<<<<

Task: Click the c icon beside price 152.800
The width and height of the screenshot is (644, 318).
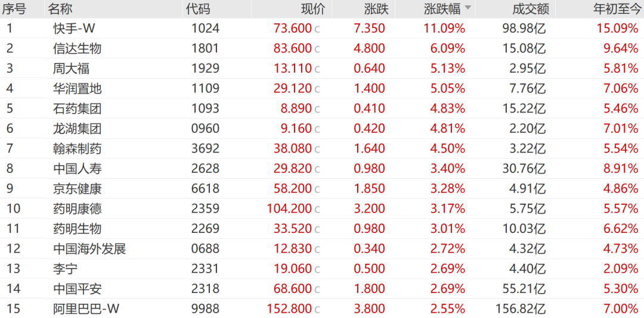Action: [317, 309]
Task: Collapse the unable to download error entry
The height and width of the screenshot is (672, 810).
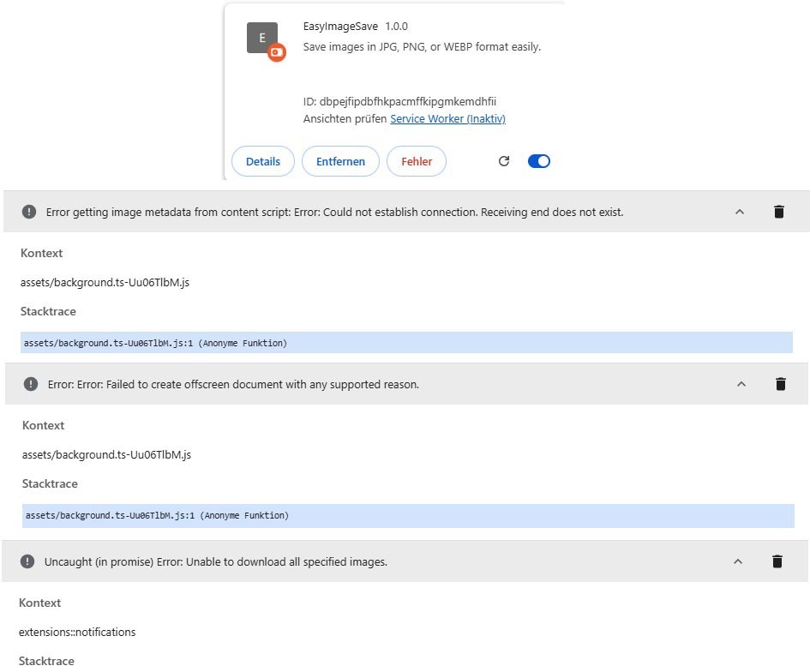Action: coord(738,561)
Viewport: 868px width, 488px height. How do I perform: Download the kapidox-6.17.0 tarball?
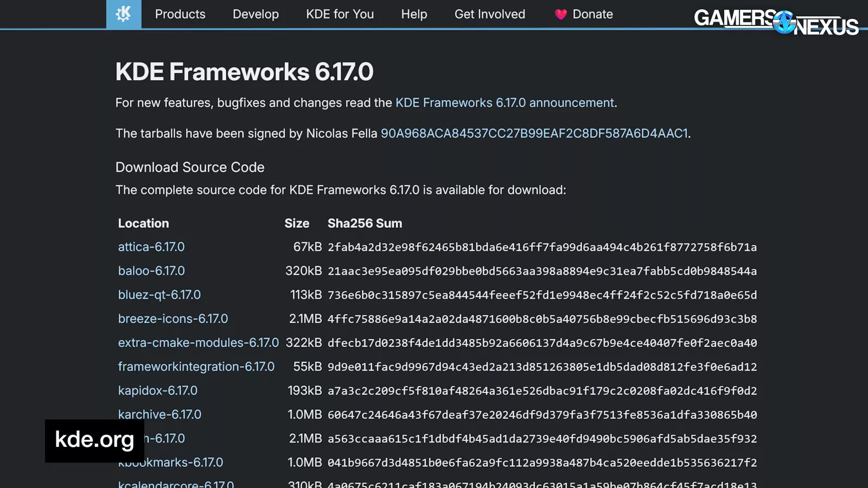pyautogui.click(x=158, y=391)
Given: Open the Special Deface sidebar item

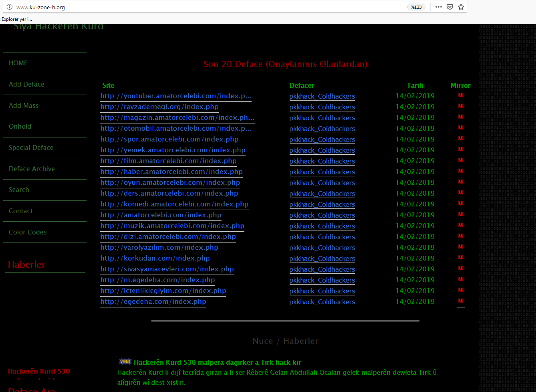Looking at the screenshot, I should point(31,148).
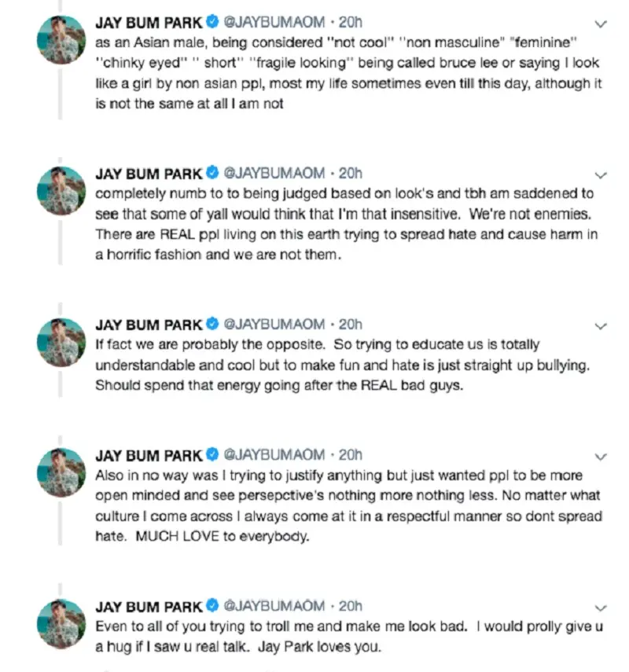
Task: Open profile picture on the 'If fact we are' tweet
Action: click(x=62, y=341)
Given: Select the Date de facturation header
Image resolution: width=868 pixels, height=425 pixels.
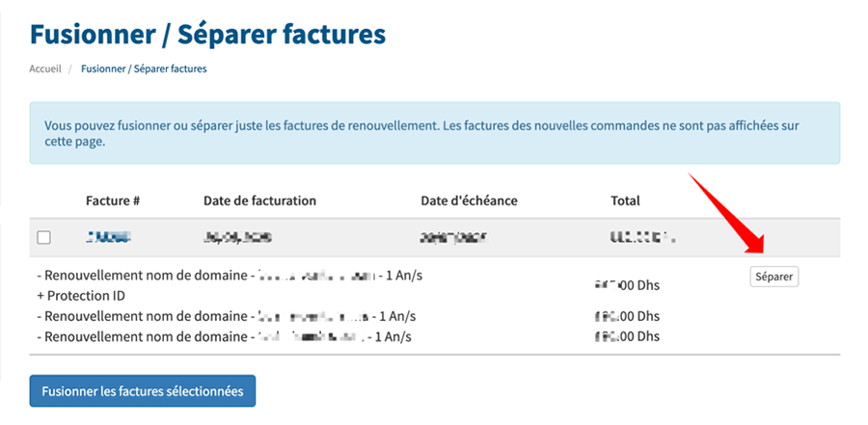Looking at the screenshot, I should (x=259, y=200).
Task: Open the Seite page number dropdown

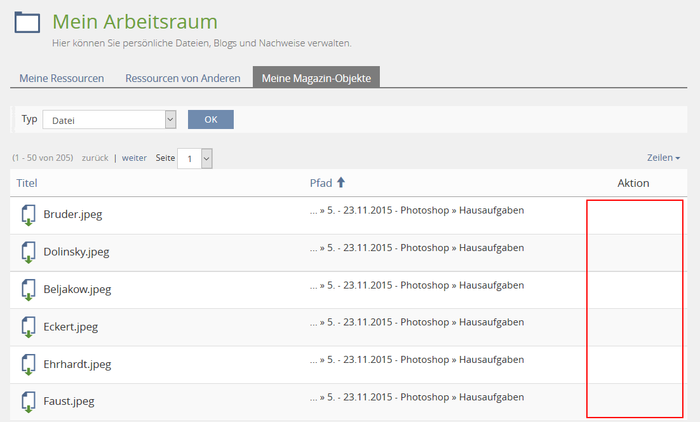Action: point(195,158)
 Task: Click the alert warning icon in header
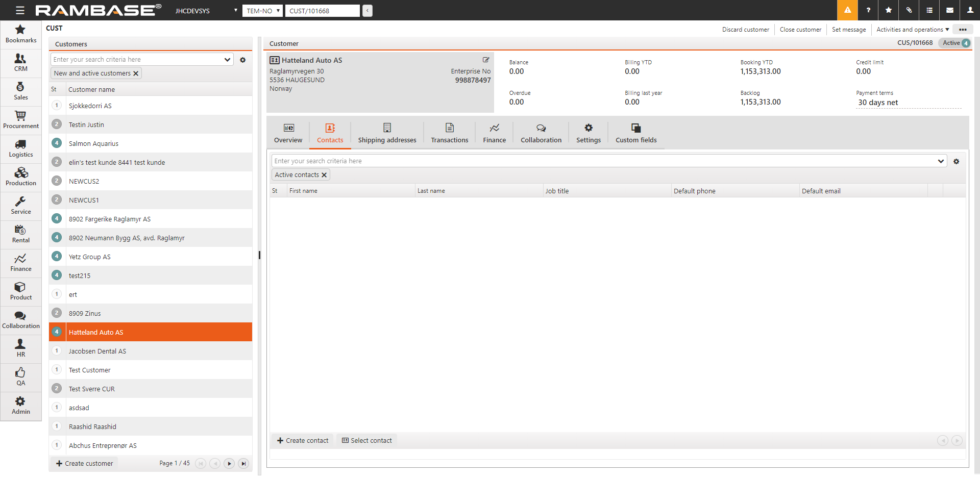pyautogui.click(x=847, y=10)
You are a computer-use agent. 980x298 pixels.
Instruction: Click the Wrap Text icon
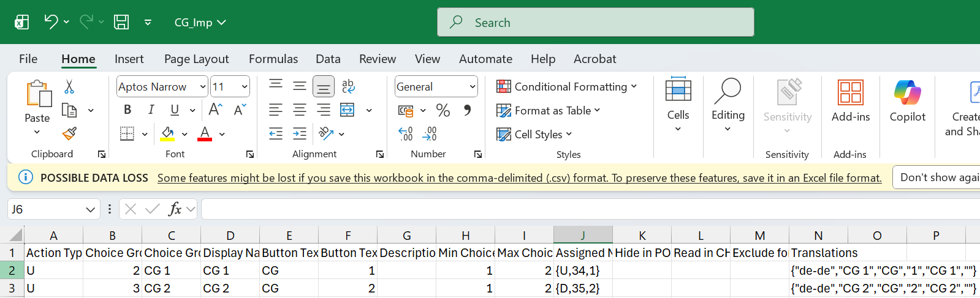[x=348, y=86]
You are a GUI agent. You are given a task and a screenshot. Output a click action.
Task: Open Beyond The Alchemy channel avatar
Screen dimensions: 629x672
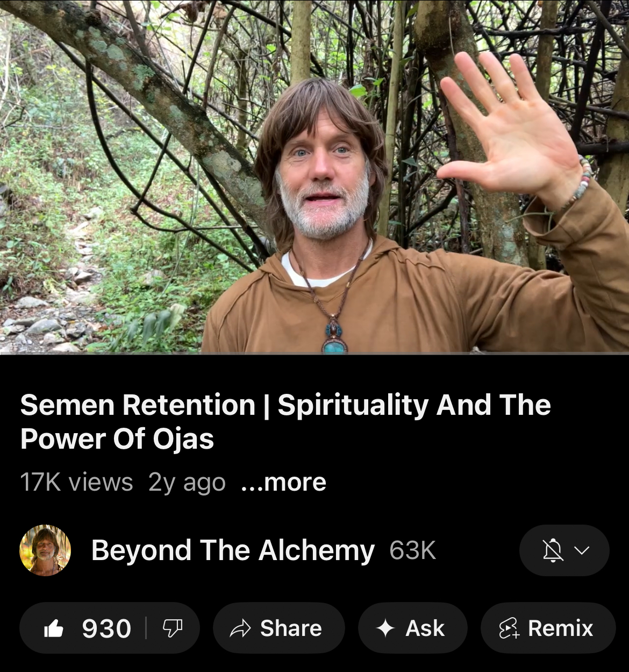(45, 550)
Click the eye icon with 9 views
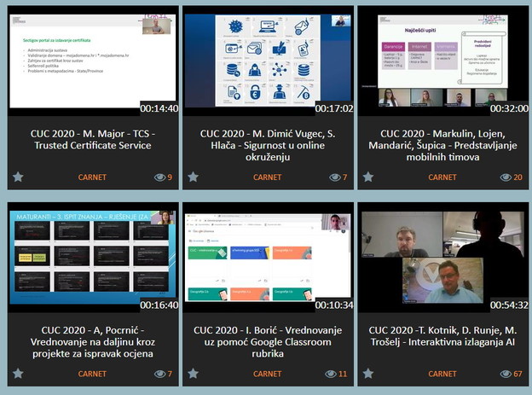Image resolution: width=532 pixels, height=395 pixels. [x=159, y=177]
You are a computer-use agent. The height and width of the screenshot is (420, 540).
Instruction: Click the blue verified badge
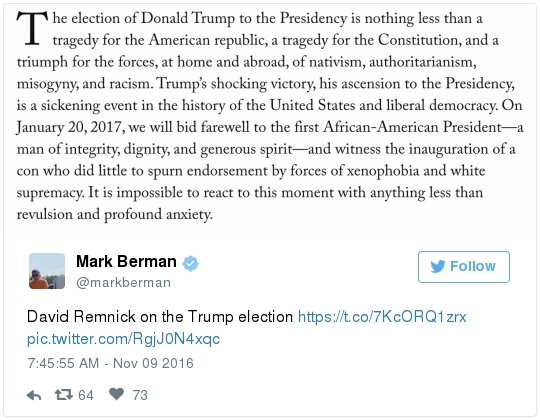click(x=190, y=264)
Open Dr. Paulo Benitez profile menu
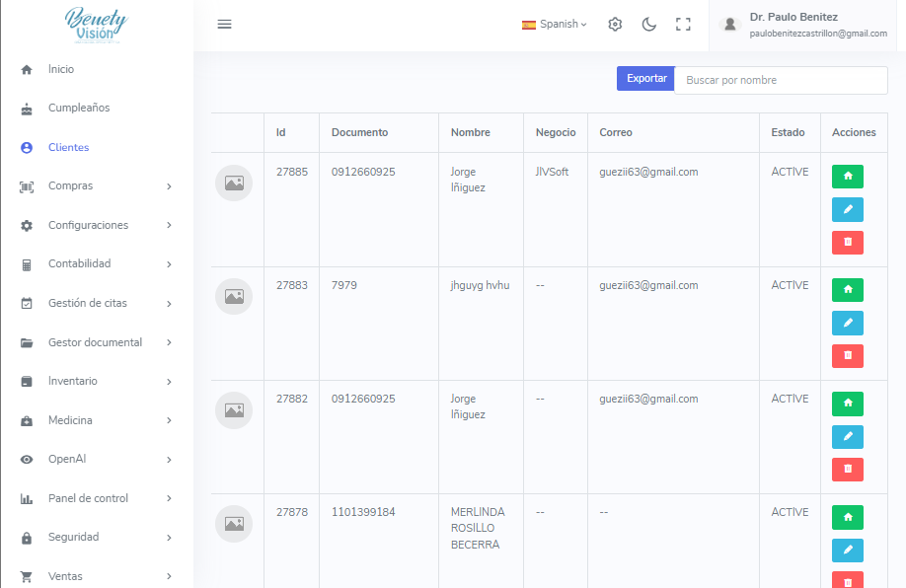Screen dimensions: 906x588 point(806,25)
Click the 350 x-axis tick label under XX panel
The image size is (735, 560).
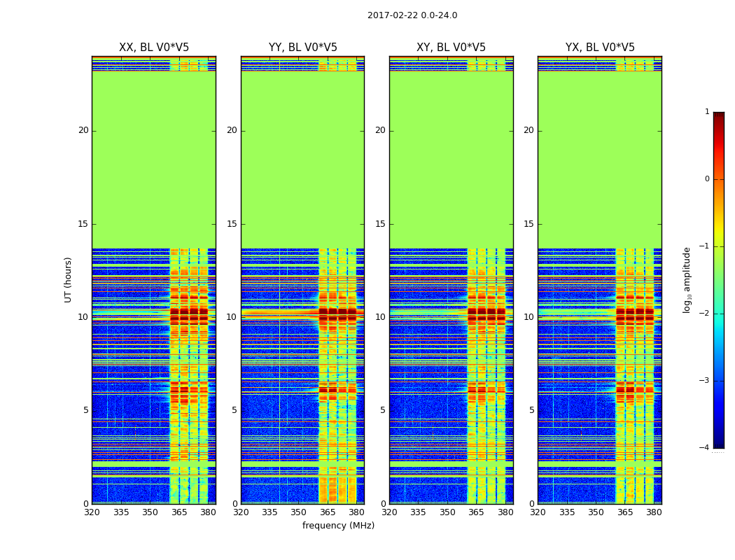click(x=150, y=512)
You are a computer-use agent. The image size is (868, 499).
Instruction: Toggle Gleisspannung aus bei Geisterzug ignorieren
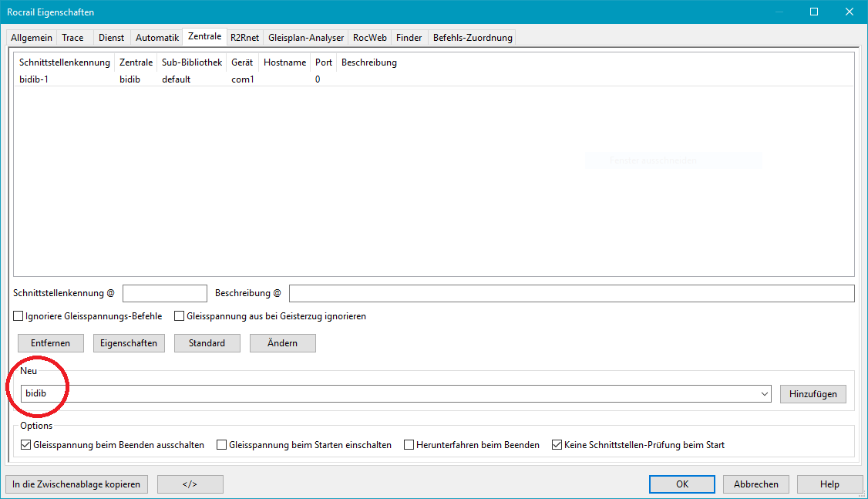[180, 316]
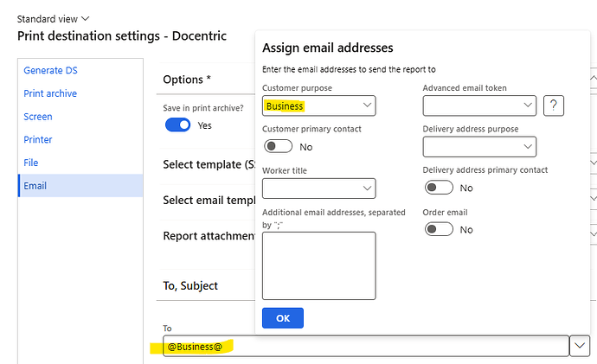Screen dimensions: 597x364
Task: Expand the Advanced email token dropdown
Action: [x=479, y=105]
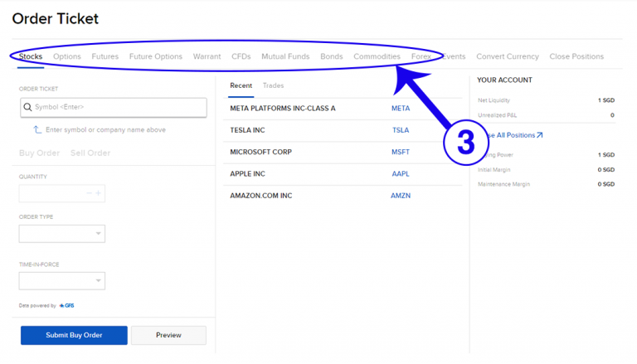Focus the Symbol search input field
This screenshot has height=364, width=637.
[x=116, y=107]
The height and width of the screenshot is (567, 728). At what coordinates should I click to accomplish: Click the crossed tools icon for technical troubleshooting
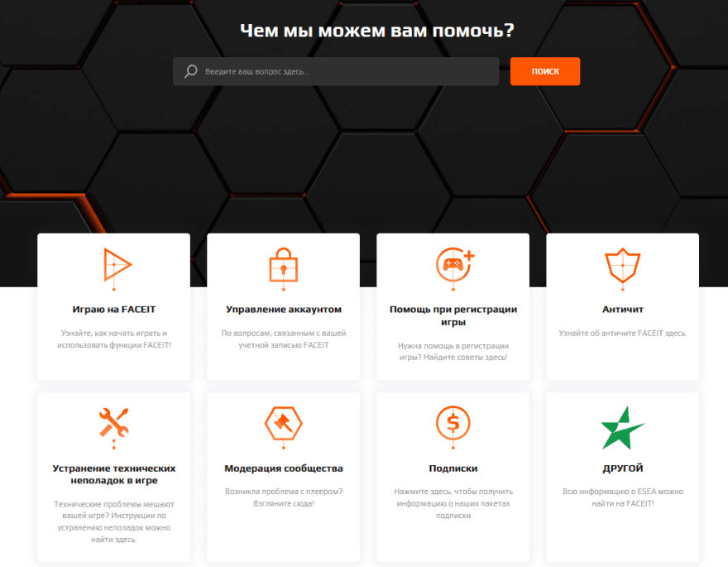pyautogui.click(x=113, y=425)
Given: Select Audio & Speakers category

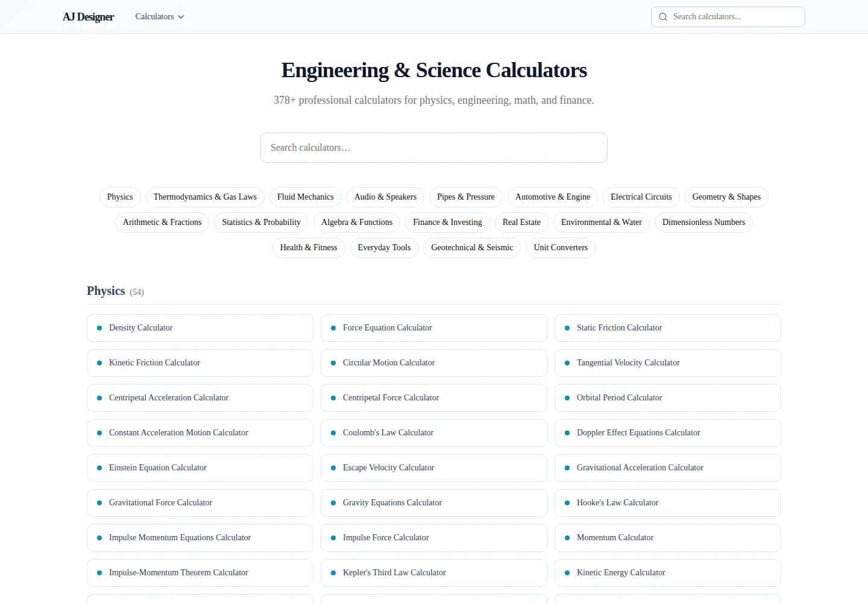Looking at the screenshot, I should click(385, 197).
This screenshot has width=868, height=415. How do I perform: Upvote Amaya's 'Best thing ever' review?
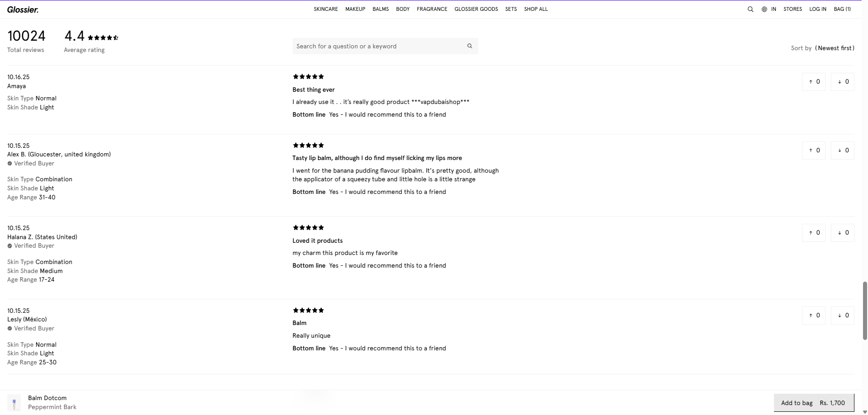[814, 82]
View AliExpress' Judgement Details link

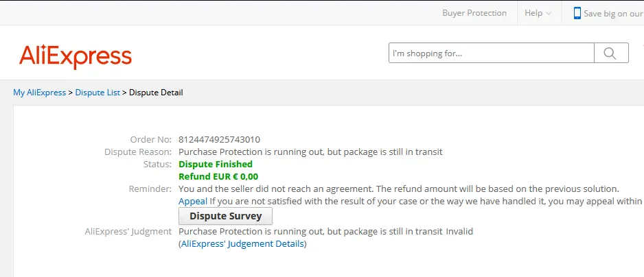pos(242,244)
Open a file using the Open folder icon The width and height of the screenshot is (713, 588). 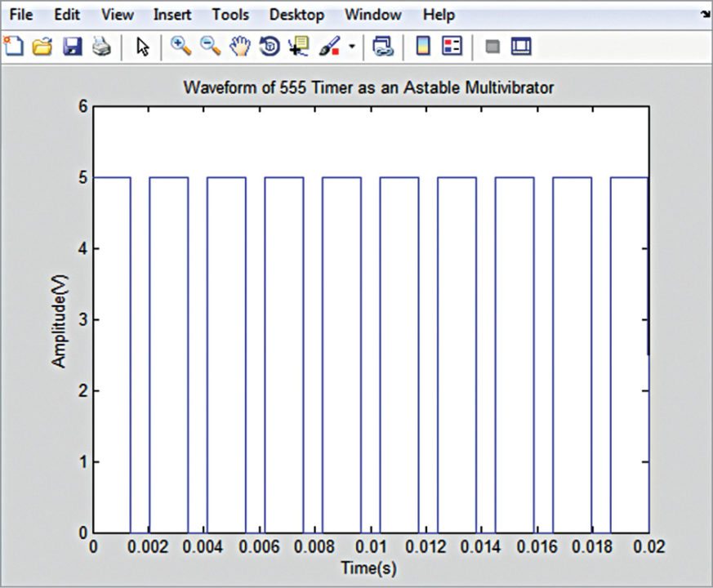[x=44, y=47]

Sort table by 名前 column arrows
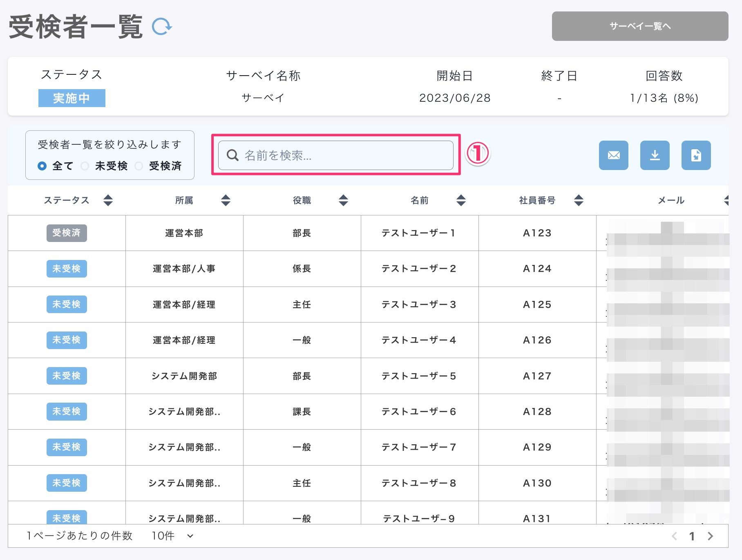pos(461,200)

>>>>

- [Aim of the task]:
In the records above, locate every line with the string "agent" and copy it.

- [Written reply]:
You are a computer-use agent. 980x298 pixels.
You are a GUI agent. You are given a task and a screenshot. Output a click action.
You are a computer-use agent. The height and width of the screenshot is (420, 540).
You are a computer-use agent. The image size is (868, 499).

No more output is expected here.